▸ How to complete this task: Report every line of the entries that contains the word "agent".

▸ Data for processing:
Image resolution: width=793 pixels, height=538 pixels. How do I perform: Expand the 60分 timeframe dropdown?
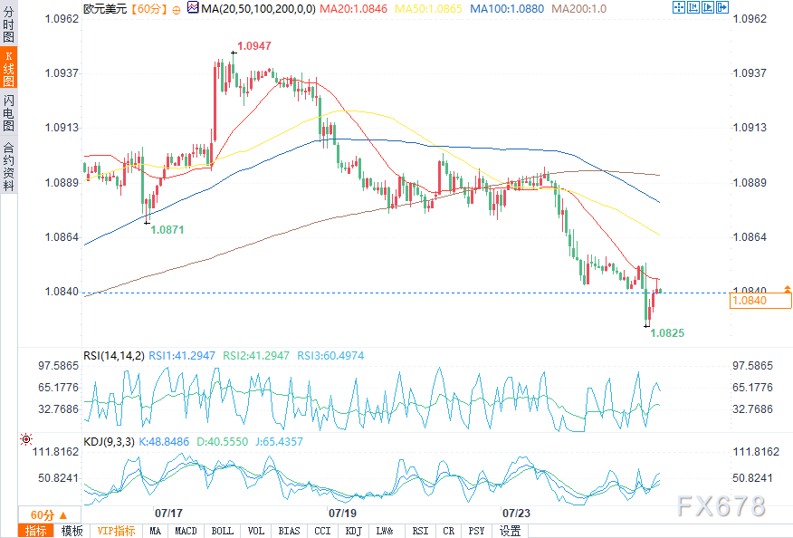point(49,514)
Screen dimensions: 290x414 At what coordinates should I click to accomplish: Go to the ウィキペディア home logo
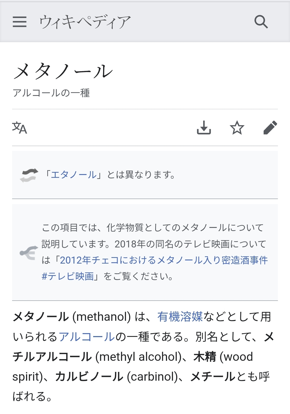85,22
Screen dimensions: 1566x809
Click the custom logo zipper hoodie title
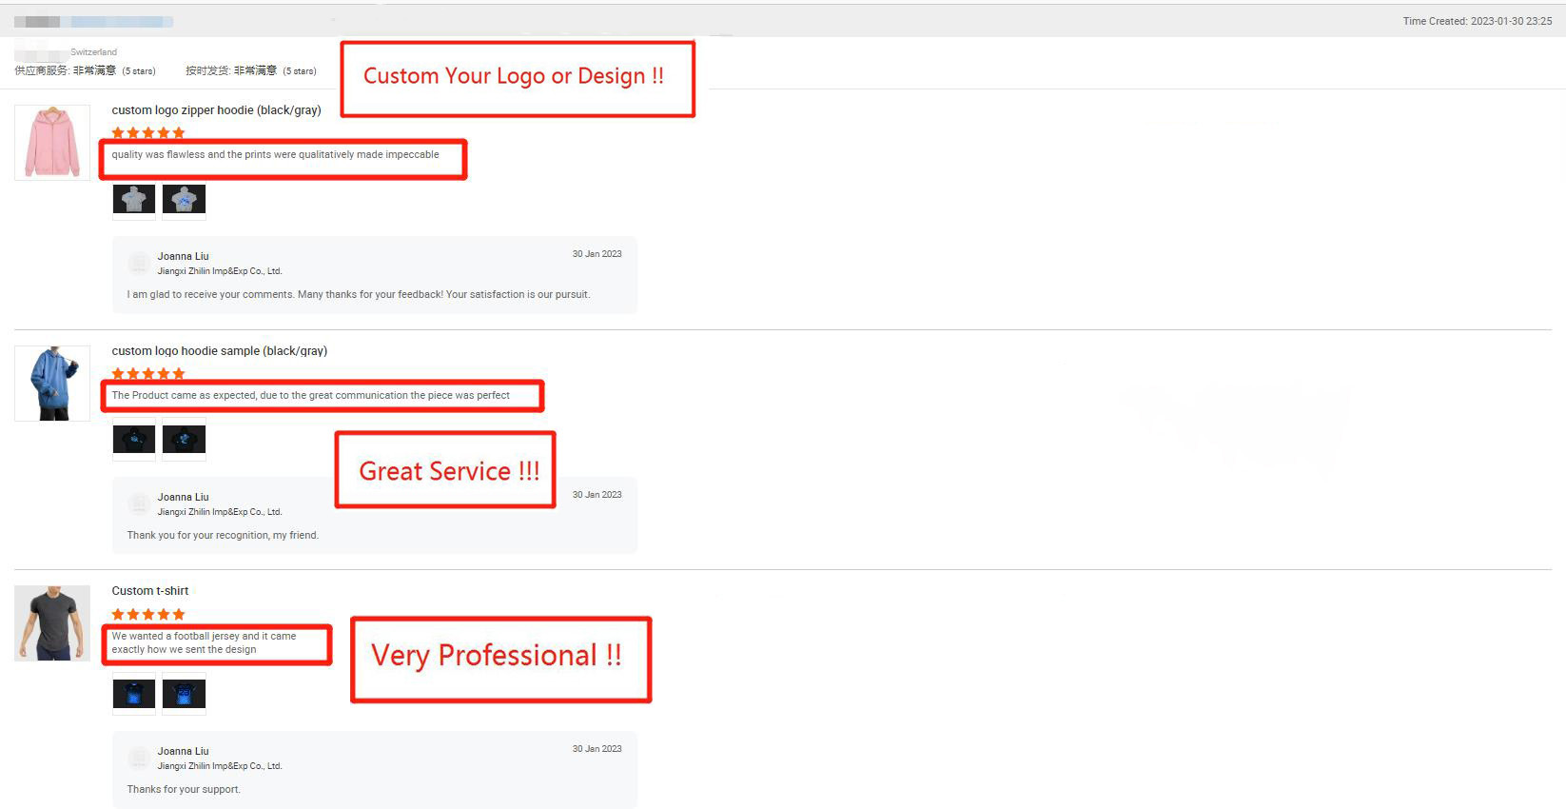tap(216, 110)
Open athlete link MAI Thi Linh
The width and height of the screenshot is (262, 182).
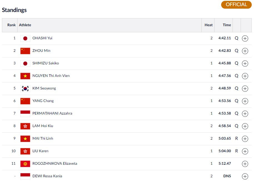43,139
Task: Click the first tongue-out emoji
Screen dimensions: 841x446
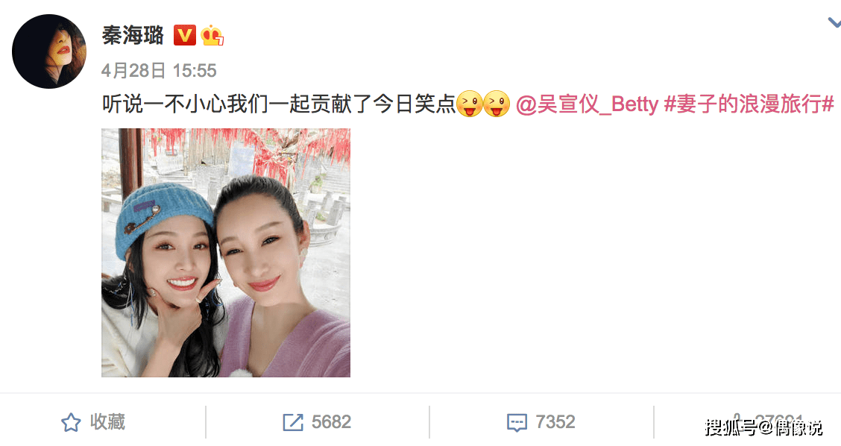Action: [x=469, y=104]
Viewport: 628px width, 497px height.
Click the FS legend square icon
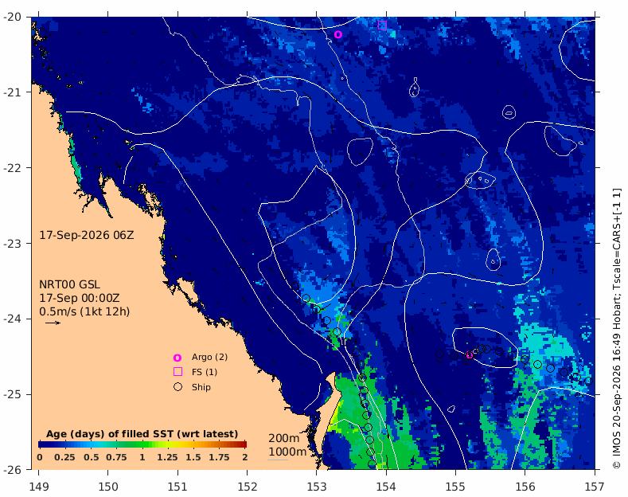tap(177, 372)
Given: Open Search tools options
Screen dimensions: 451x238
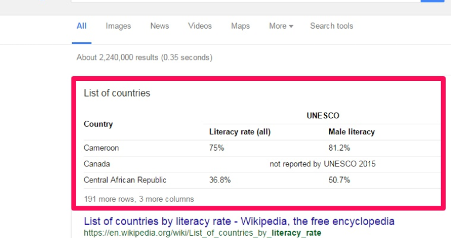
==
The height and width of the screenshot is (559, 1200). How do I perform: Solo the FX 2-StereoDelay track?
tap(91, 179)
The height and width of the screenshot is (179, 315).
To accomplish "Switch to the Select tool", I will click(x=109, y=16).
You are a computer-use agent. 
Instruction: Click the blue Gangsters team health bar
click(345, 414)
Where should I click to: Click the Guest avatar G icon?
---
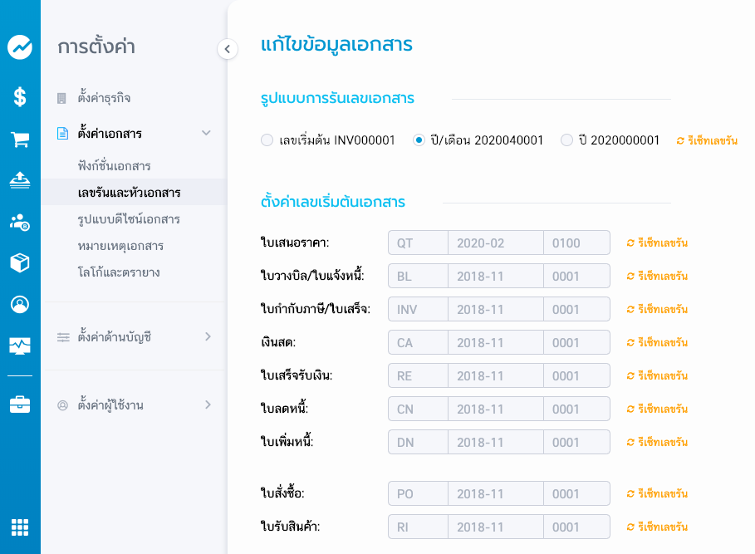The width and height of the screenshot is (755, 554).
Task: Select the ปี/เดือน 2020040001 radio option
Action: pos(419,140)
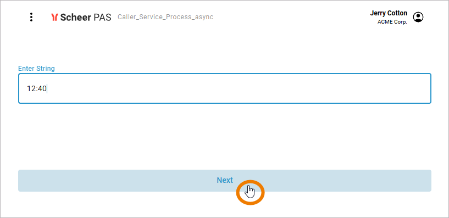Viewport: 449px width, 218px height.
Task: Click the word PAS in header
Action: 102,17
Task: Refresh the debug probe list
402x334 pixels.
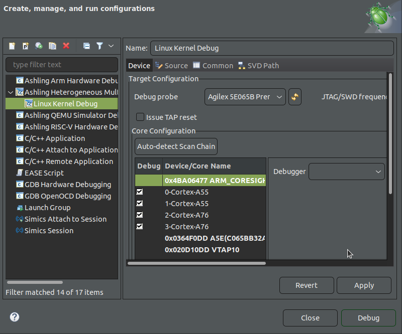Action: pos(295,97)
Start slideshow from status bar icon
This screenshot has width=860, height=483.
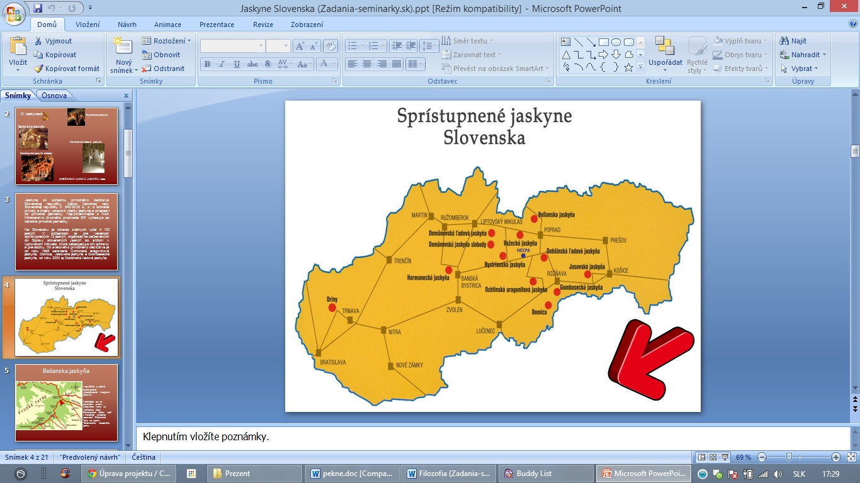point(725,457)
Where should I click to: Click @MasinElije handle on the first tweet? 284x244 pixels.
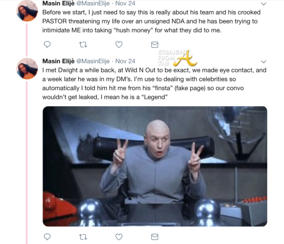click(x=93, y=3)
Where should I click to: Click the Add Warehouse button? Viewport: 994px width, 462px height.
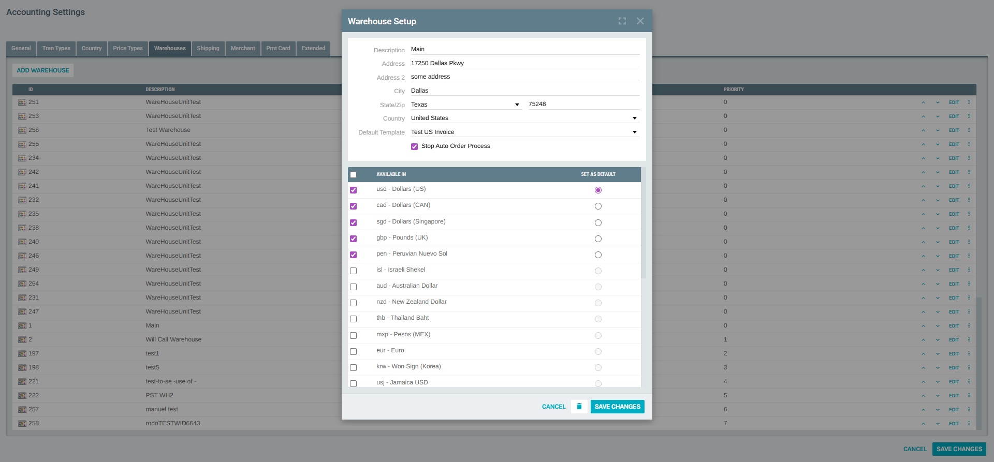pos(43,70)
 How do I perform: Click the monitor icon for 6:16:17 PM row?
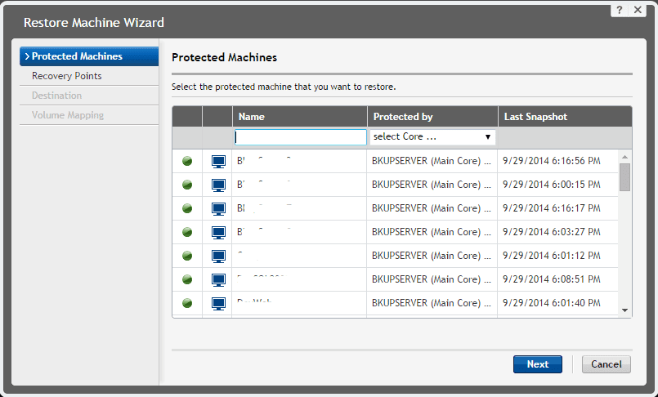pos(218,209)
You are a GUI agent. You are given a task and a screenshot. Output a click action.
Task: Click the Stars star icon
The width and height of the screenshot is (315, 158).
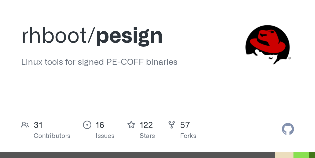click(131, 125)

▸ Response:
You are a computer-use agent. 
You are a GUI agent. You are given a task and a screenshot. Output a click action.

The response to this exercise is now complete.